*** TRECHO DO TEXTO ***
Fiquei contente de ver que você, de uma geração depois da minha, já sabe que deve esperar as coisas de você mesma, porque esperá-las dos outros, muitas vezes é fórmula certa para a decepção.
Pra dizer a verdade, quando casei, me sentia exatamente dessa forma que você falou, cheia de amor e sem esperar nada. Não tinha elaborado nada na minha mente! Mas, acho que sofremos, o tempo todo, pressões da sociedade para que nos comportemos de determinada maneira. Se formos mais fracos, sofreremos mais. Se mais fortes, sofreremos menos. A impressão que você me dá é a de que é bem forte, cabeça feita mesmo. Parabéns!
*** DADOS EXIBIDOS ***
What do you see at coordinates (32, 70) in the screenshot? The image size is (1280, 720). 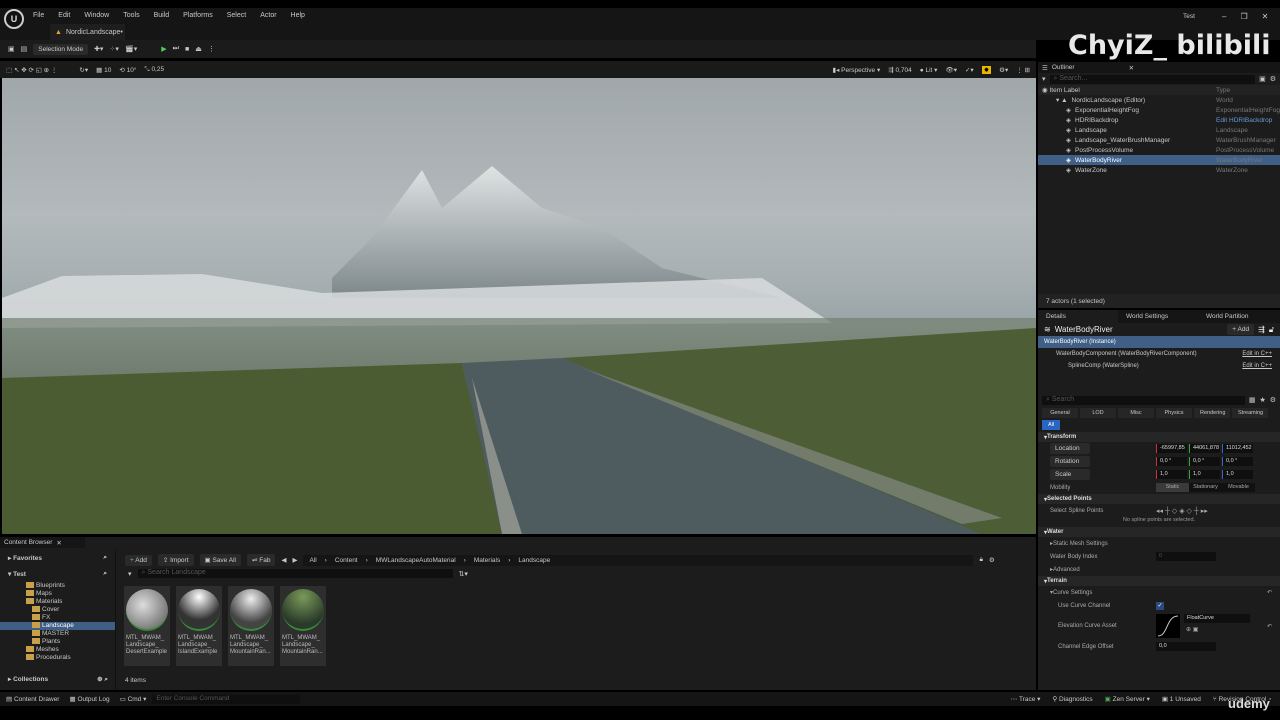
***
**QUESTÃO**
Responda com base no trecho do texto:
(a) Esperar as coisas dos outros, muitas vezes, é fórmula certa para quê?
(b) Como quem escreve se sentia quando casou?
(c) Segundo o trecho, o que acontece com quem for mais forte diante das pressões da sociedade?

**RESPOSTA ESCRITA**
(a) Para a decepção.
(b) Cheia de amor e sem esperar nada.
(c) Sofrerá menos.